Supplied material:
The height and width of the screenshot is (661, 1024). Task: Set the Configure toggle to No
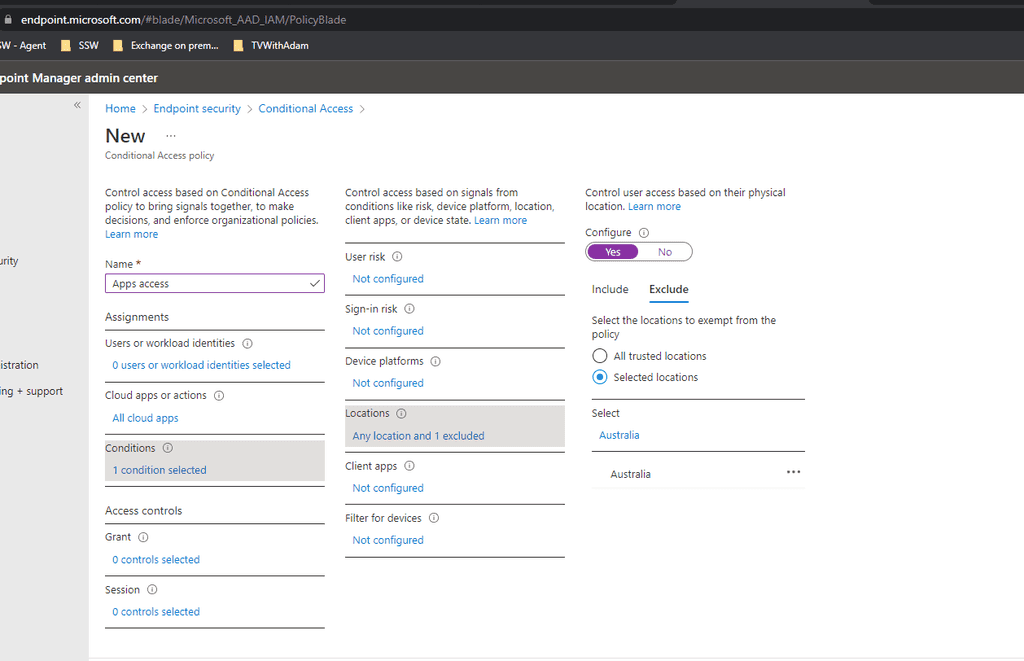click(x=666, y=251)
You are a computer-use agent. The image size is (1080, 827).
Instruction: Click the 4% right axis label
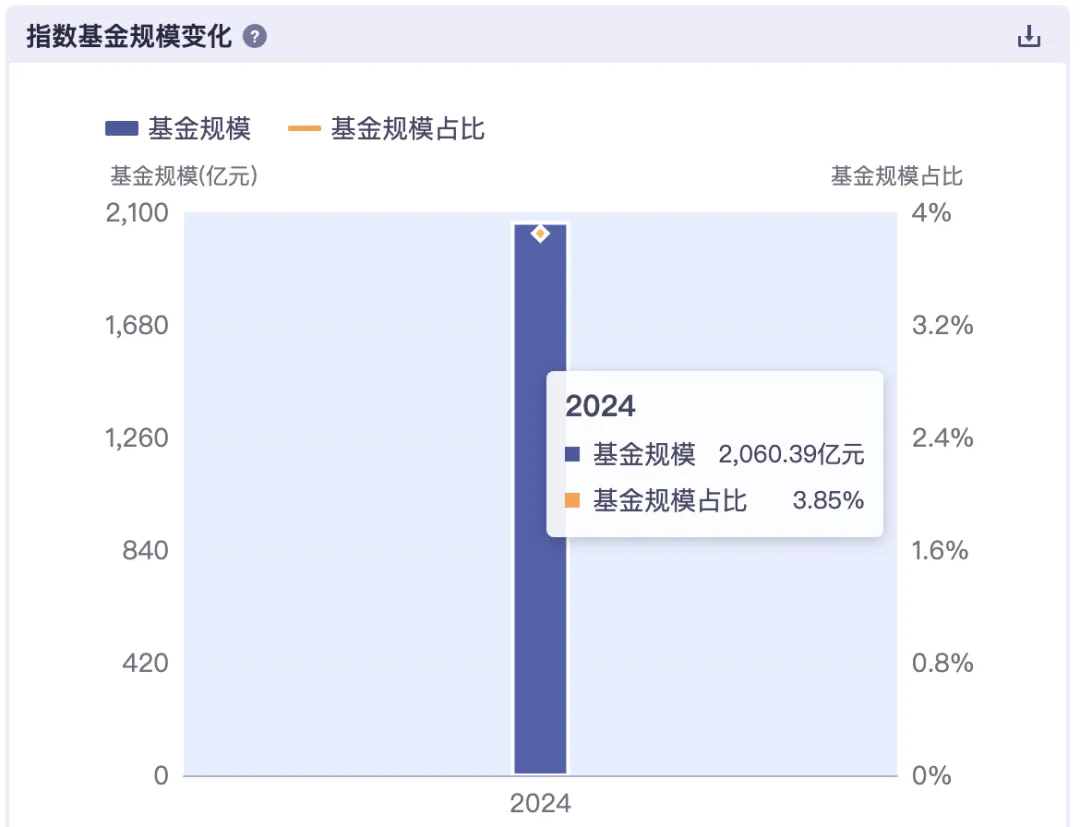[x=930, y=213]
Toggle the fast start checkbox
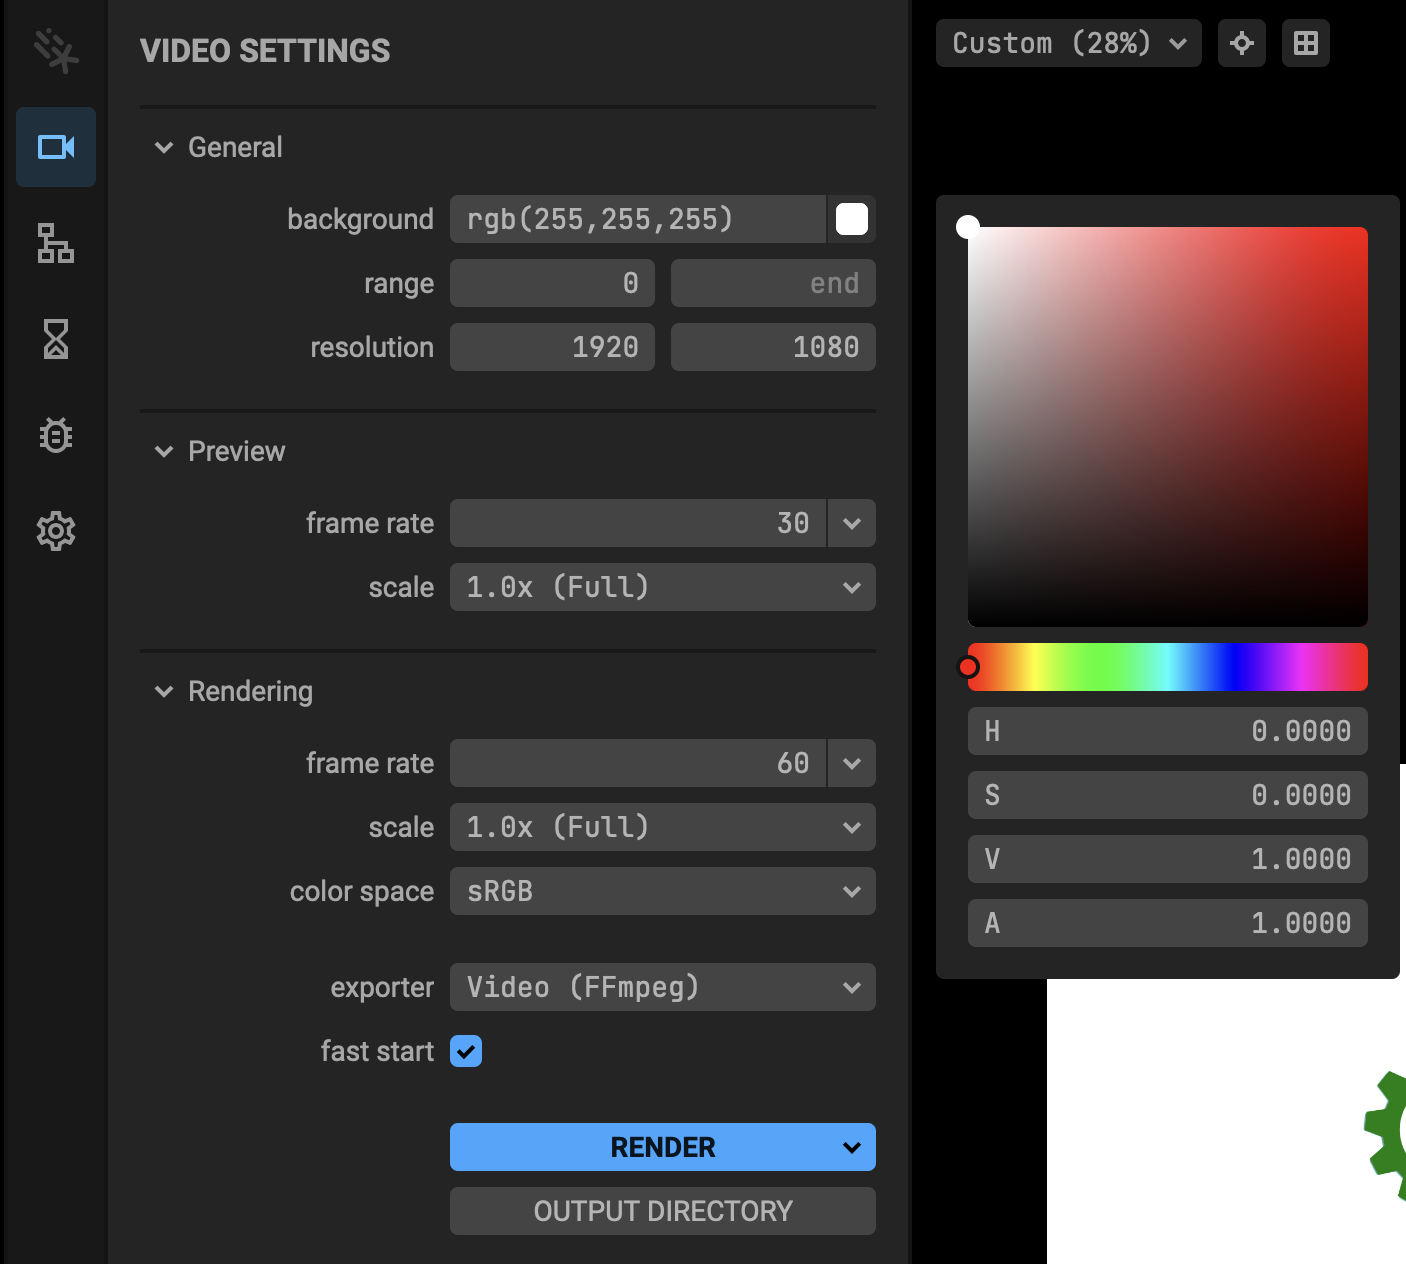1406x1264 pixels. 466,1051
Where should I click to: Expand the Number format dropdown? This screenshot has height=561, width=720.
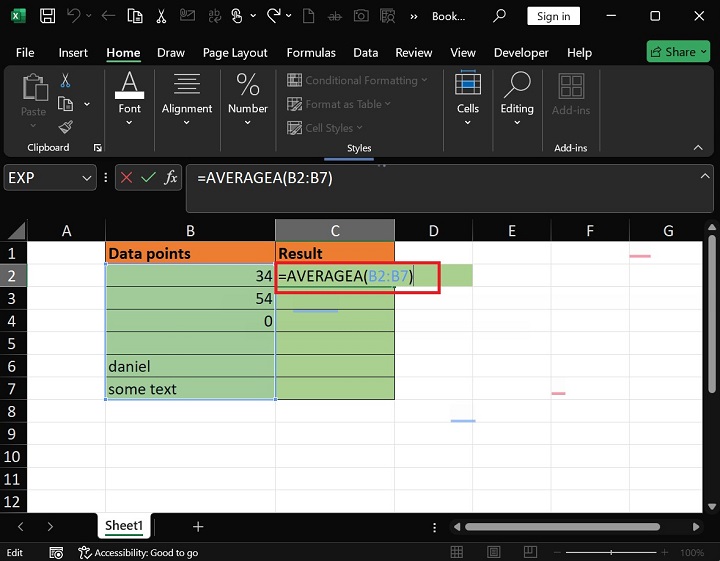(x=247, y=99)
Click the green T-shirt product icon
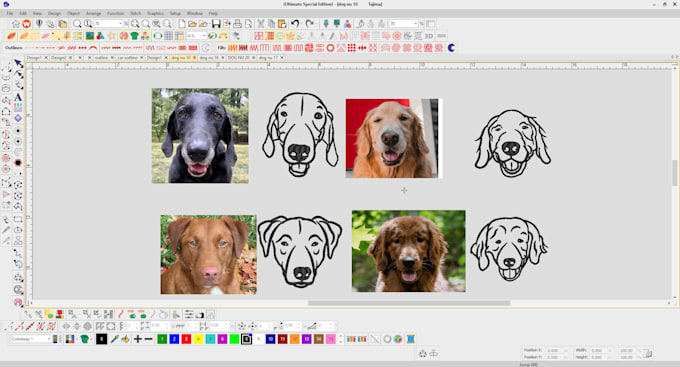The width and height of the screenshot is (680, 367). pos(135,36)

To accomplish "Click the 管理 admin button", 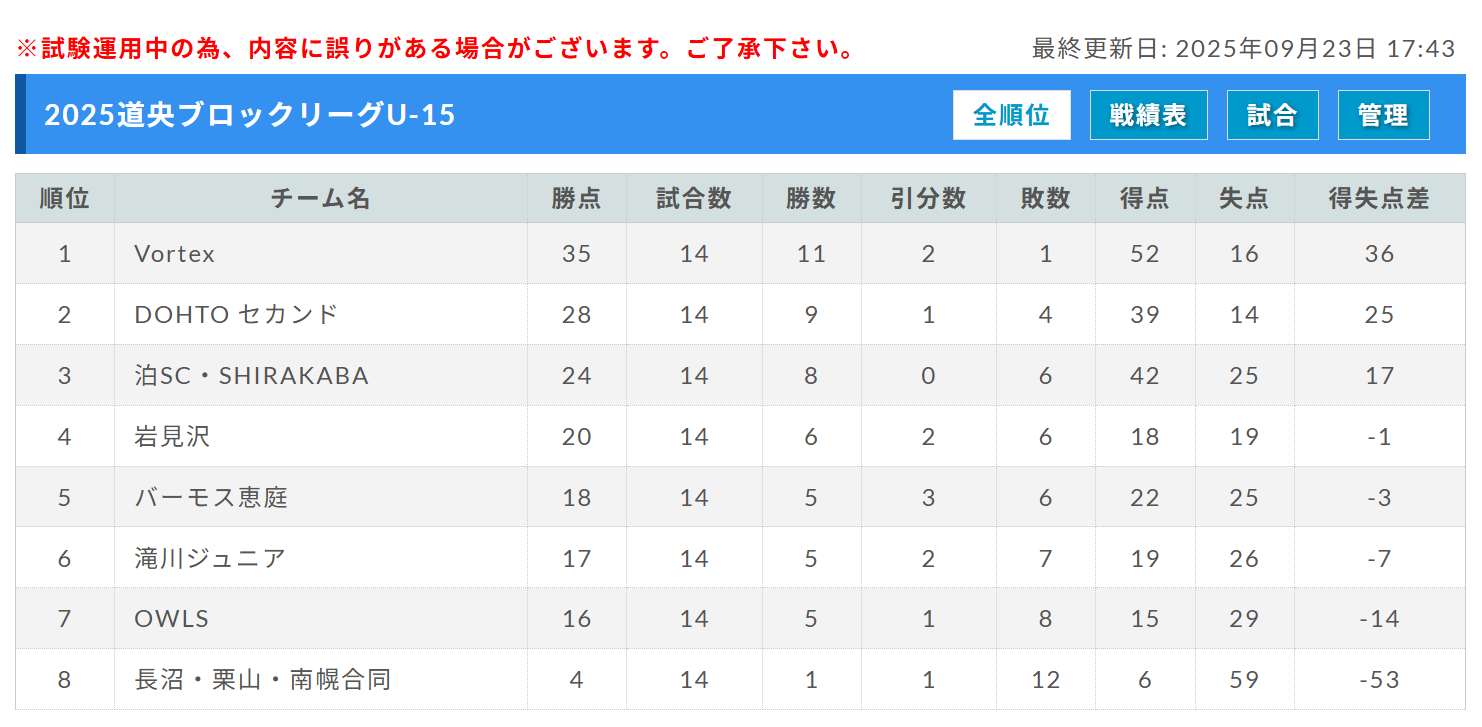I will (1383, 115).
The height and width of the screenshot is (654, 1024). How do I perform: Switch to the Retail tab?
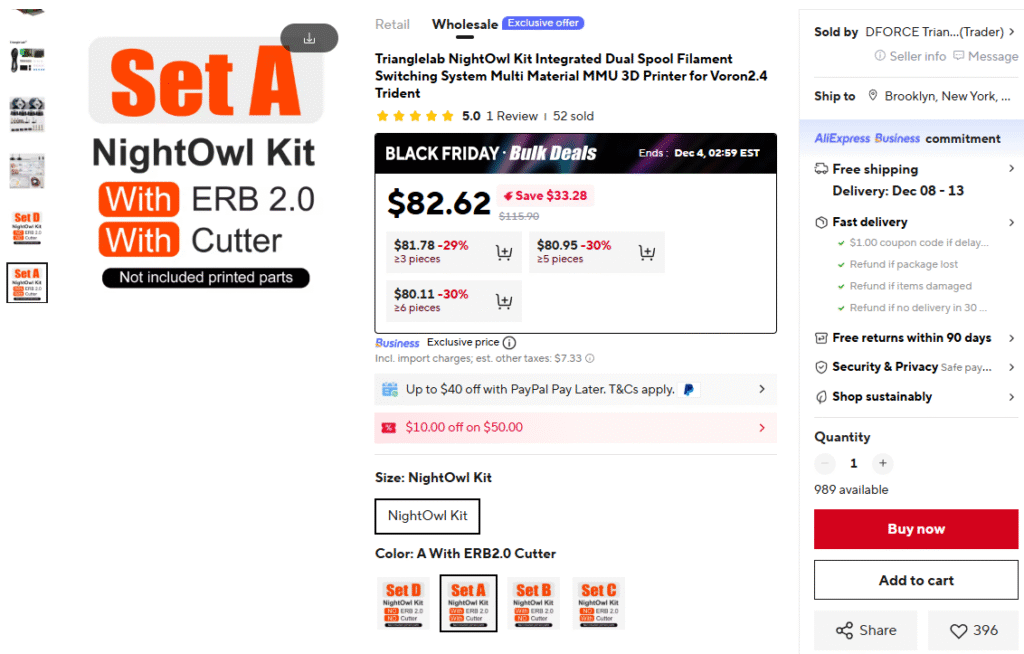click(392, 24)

Exercise prompt:
Rewrite the entries from the line containing "The height and width of the screenshot is (654, 1024)." through the end of the entries, changing "Retail" to "Wholesale" and keeping everything else as it is. Leave the pictures out of your answer.

Response:
The height and width of the screenshot is (654, 1024). How do I perform: Switch to the Wholesale tab?
click(392, 24)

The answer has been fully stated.